▶ **Text shown**:
************
Paris

The Paris-based charity Médecins Sans Frontières (MSF) has launched plans for an ambitious international effort to research, develop and produce drugs for neglected diseases that afflict people in poor countries.

The Drugs for Neglected Diseases Initiative (DNDI) will do “nothing short of creating a global, not-for-profit pharmaceutical industry”, says Philippe Kourilsky, director-general of the Institut Pasteur in Paris.

The initiative is being undertaken because the charity — known in the United States as Doctors without Borders — is finding its efforts to deliver medical care increasingly hampered by expensive, ineffective or unavailable drugs, MSF officials say.

The DNDI was formally launched in New York last month, at a meeting attended by 400 public-health experts, among them Harold Varmus, the former director of the US National Institutes of Health (NIH), and Jean-Pierre Garnier, chief executive of the multinational drug company GlaxoSmithKline. The project is being initially backed by the Pasteur, Brazil's Oswaldo Cruz Institute, the Indian Council of Medical Research, the Science University of Malaysia and the World Health Organization.
************
▶ **Records supplied**:
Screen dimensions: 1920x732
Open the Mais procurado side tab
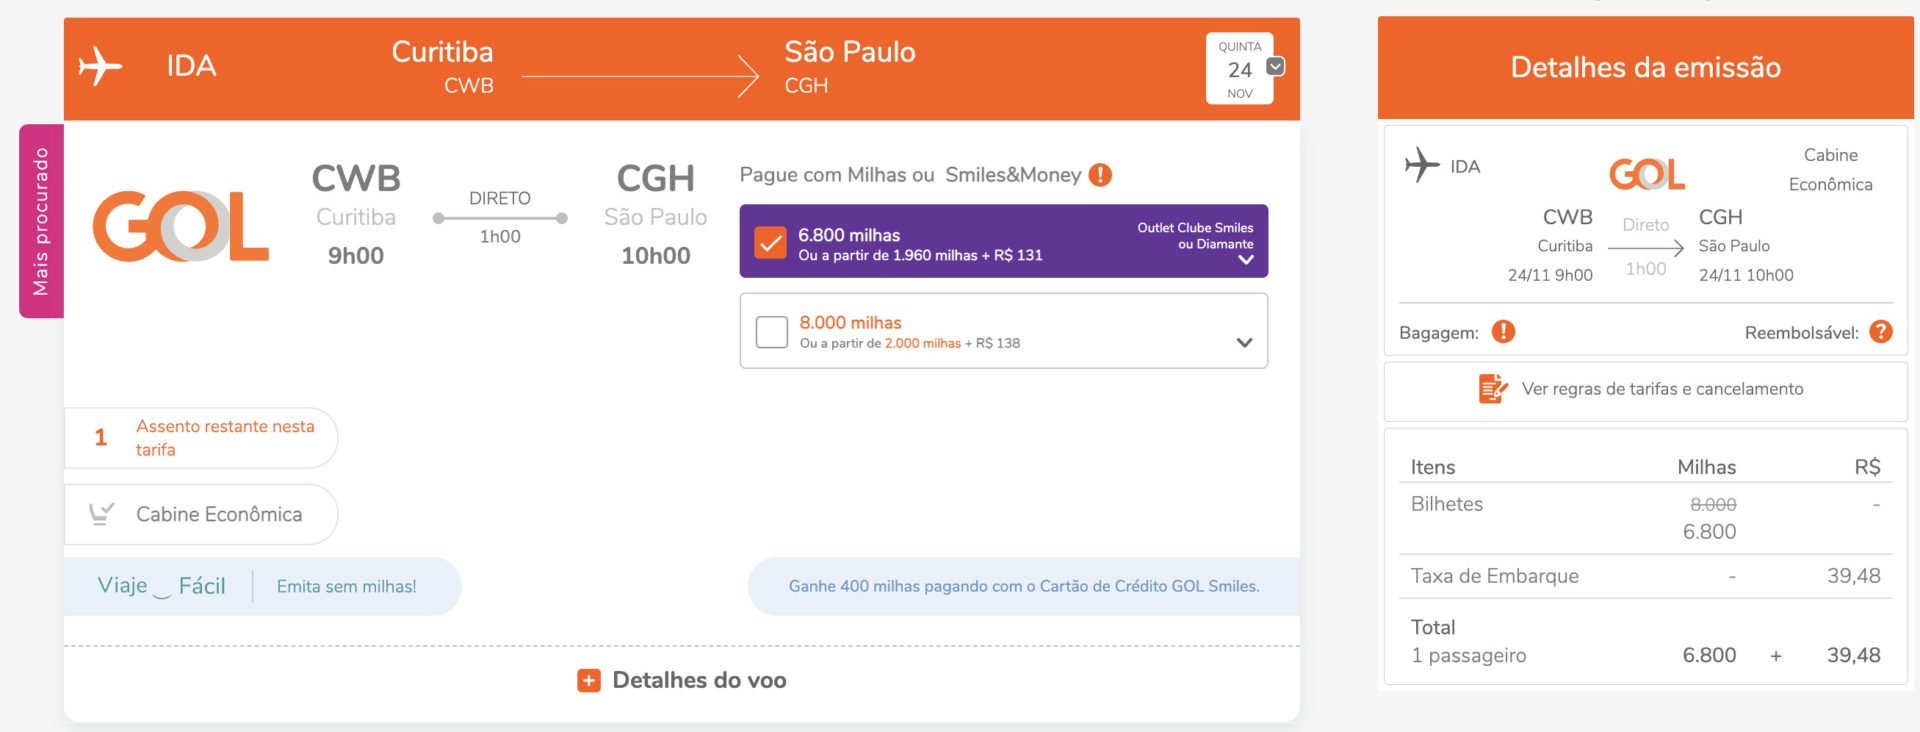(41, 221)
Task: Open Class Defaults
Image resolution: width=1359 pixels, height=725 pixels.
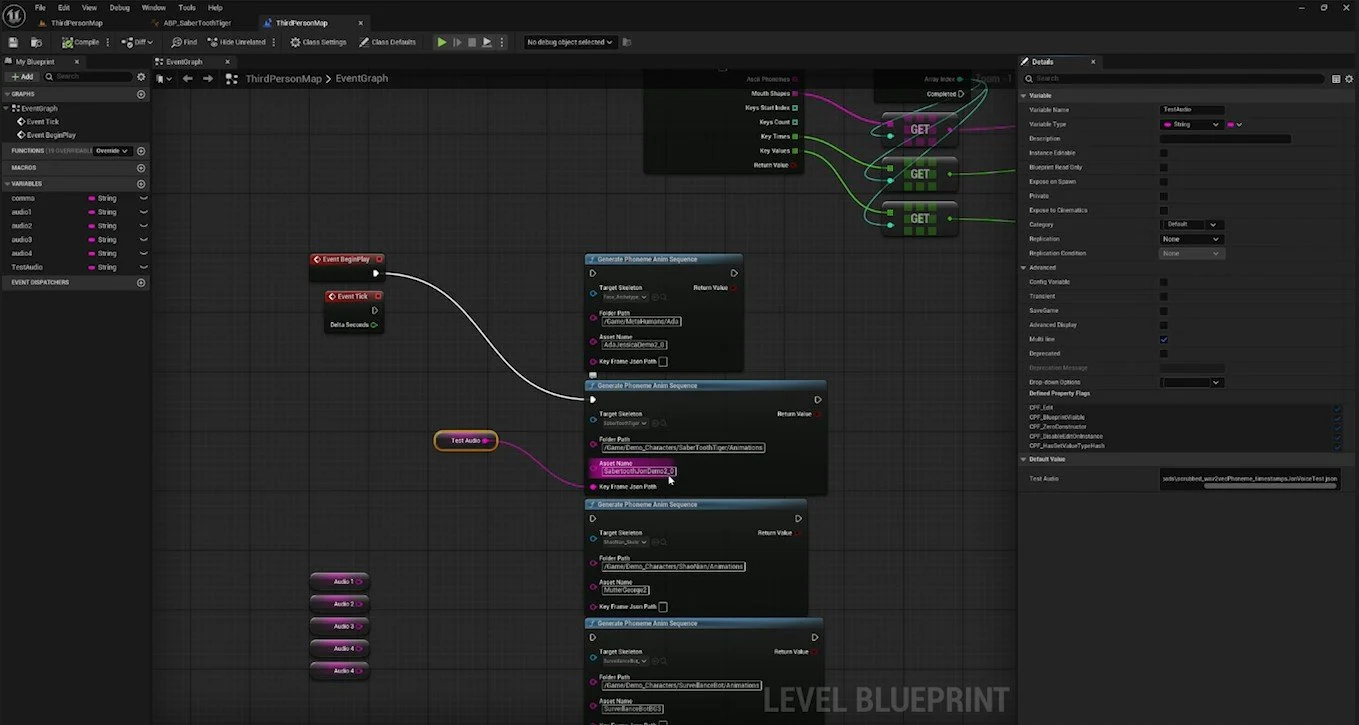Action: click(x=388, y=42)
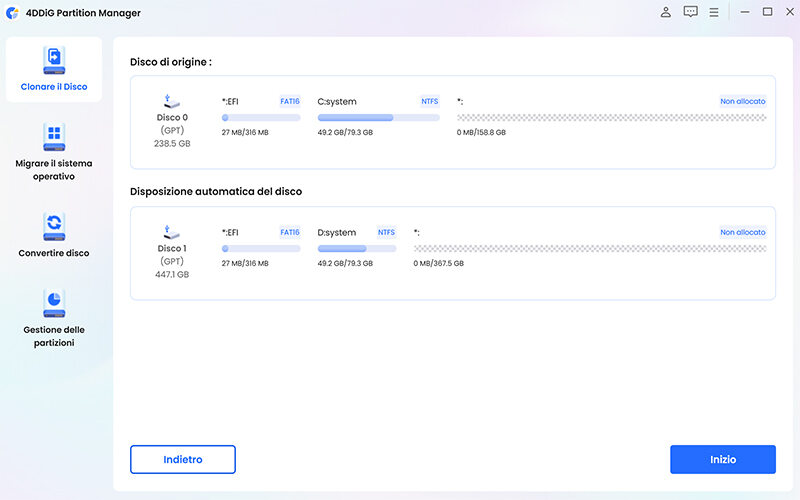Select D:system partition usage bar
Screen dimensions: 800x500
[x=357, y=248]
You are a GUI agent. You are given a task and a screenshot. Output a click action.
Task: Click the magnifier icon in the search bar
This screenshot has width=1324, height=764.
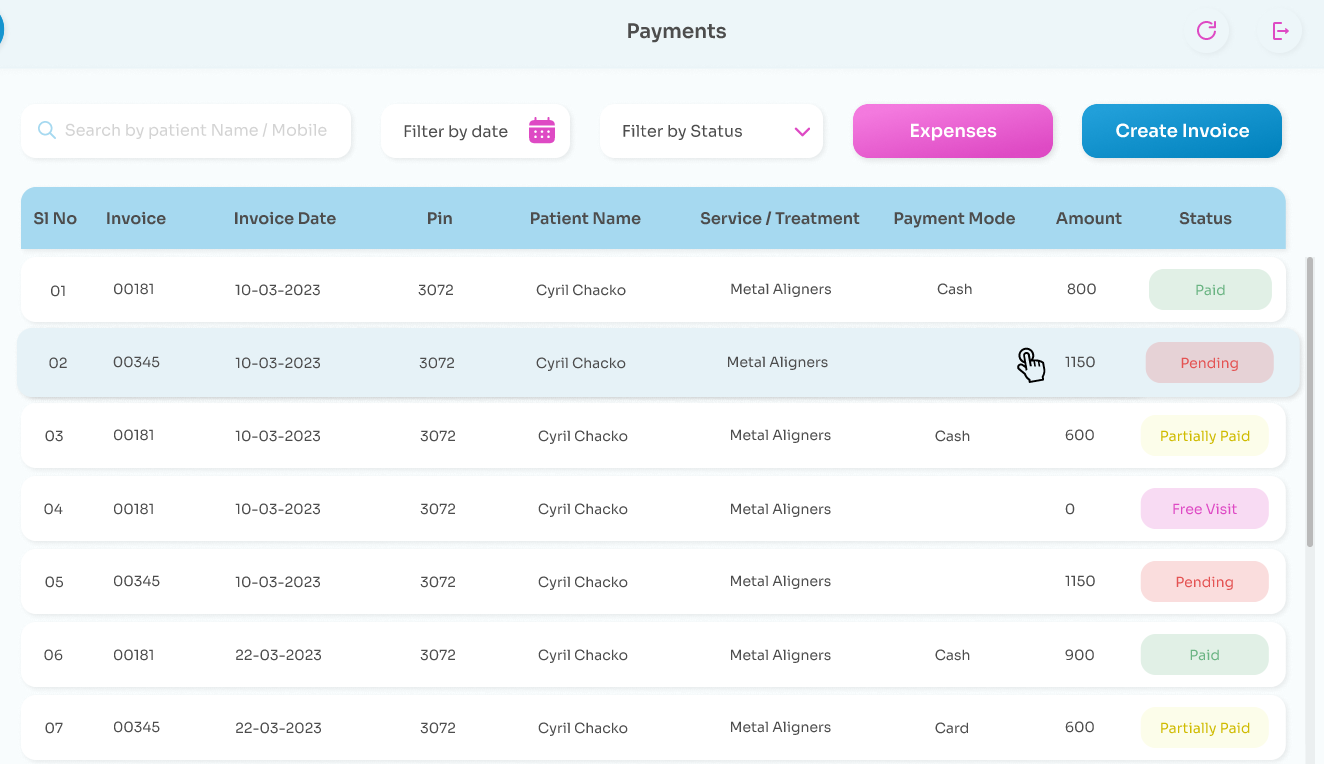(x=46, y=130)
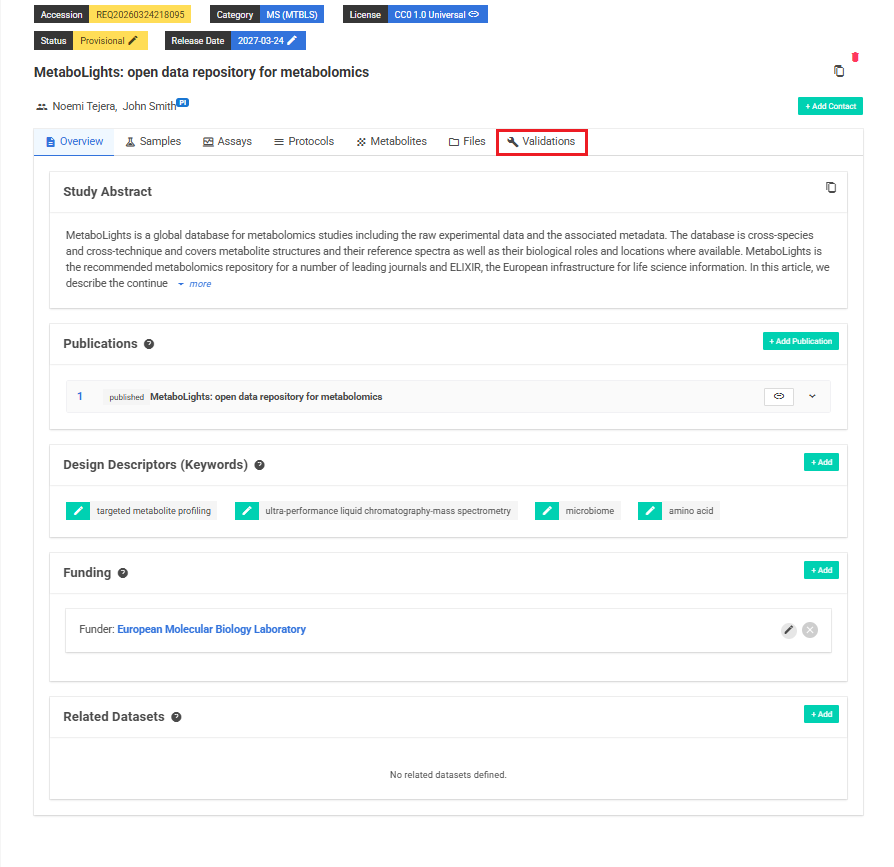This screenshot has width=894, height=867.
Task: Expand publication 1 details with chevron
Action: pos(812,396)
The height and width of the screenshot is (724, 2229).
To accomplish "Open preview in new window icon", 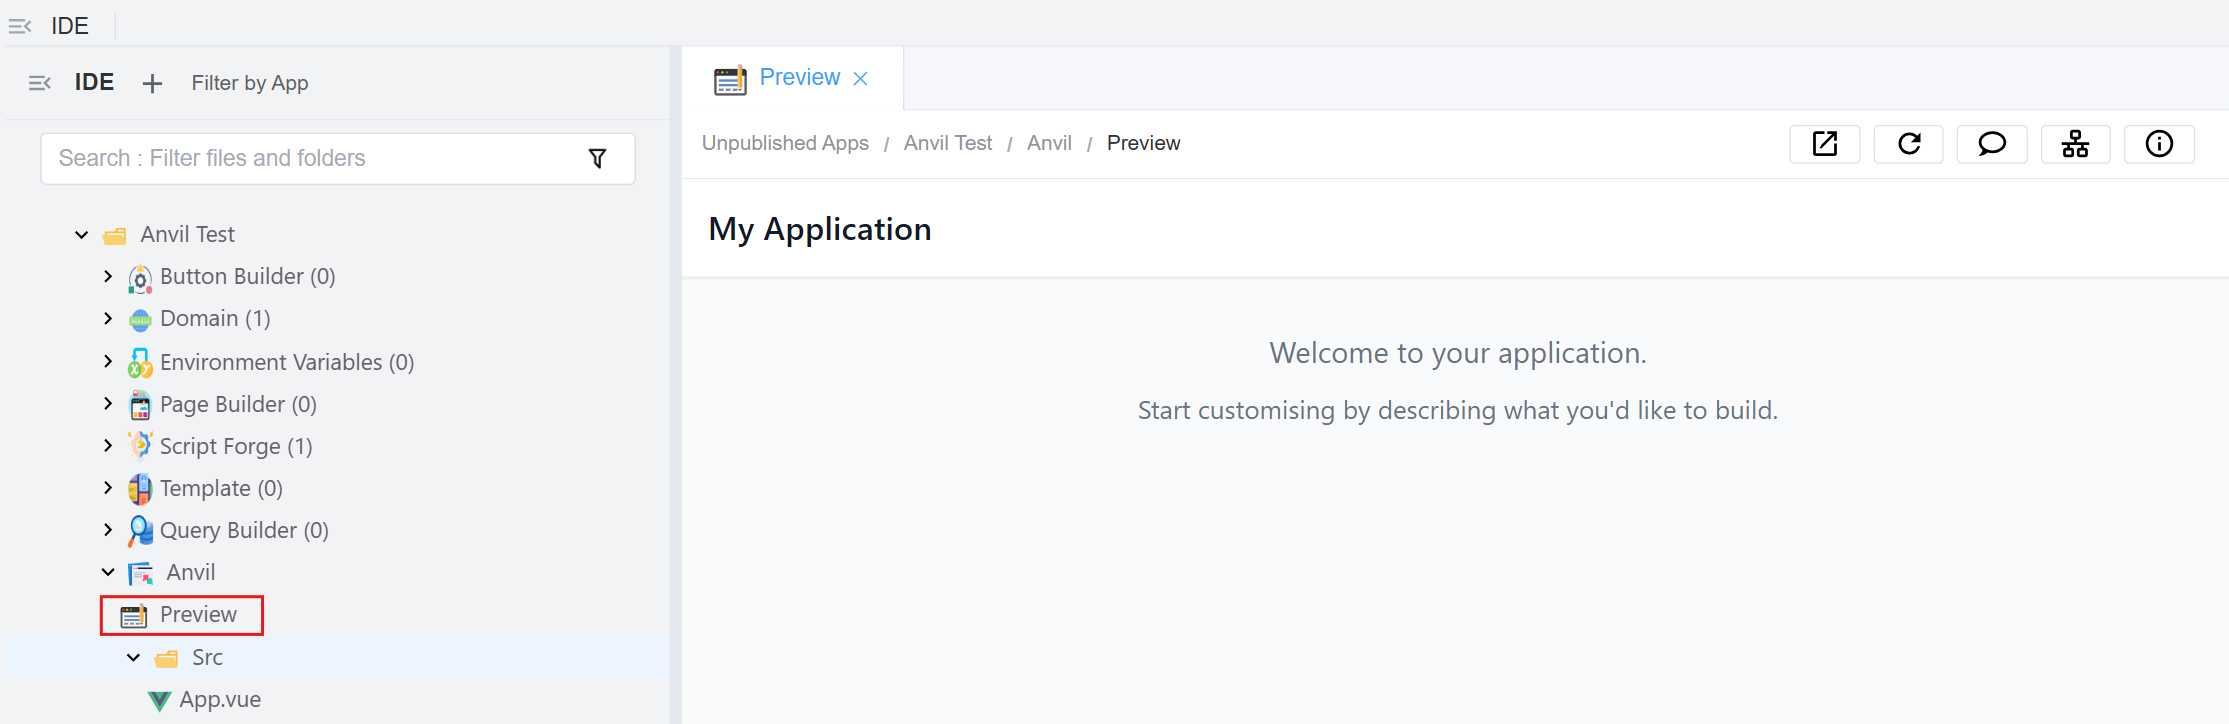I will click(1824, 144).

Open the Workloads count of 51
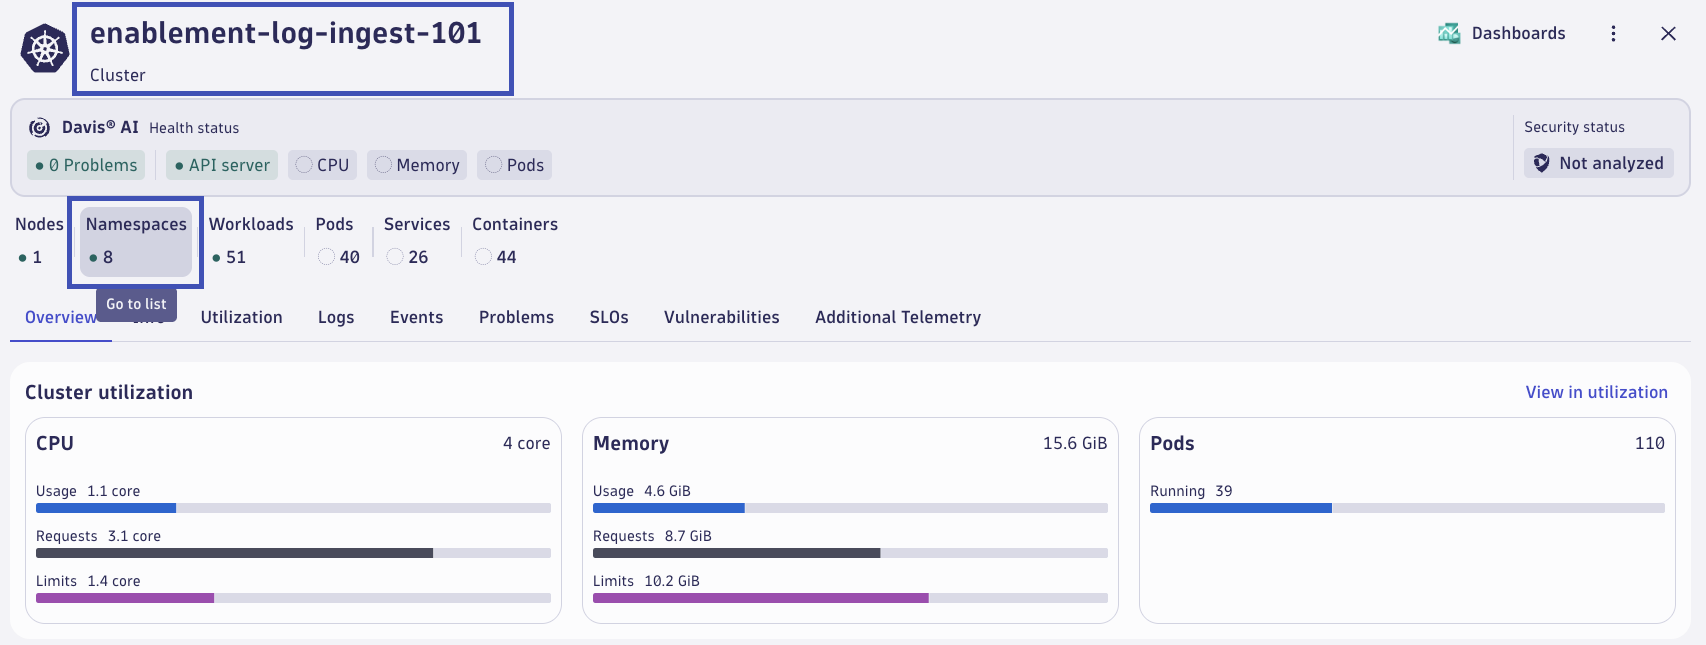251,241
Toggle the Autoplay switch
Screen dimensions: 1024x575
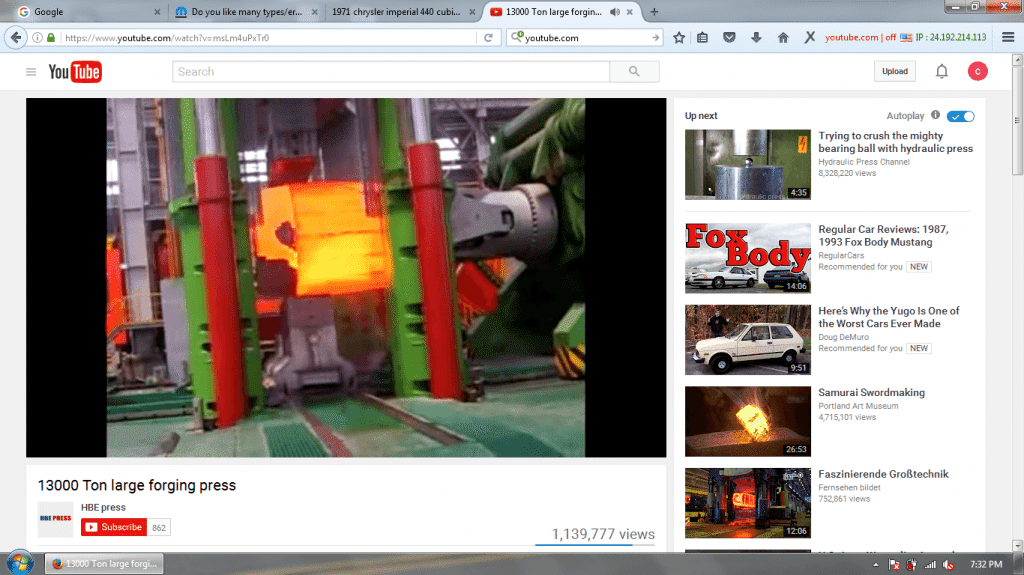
************
▶ **Exercise instructions**:
In the text about the neglected-diseases drug initiative, rewrite everything from "The initiative is" down to "MSF officials say.", substituting "hindered" for "hampered".

▶ **Solution to this task**:
The initiative is being undertaken because the charity — known in the United States as Doctors without Borders — is finding its efforts to deliver medical care increasingly hindered by expensive, ineffective or unavailable drugs, MSF officials say.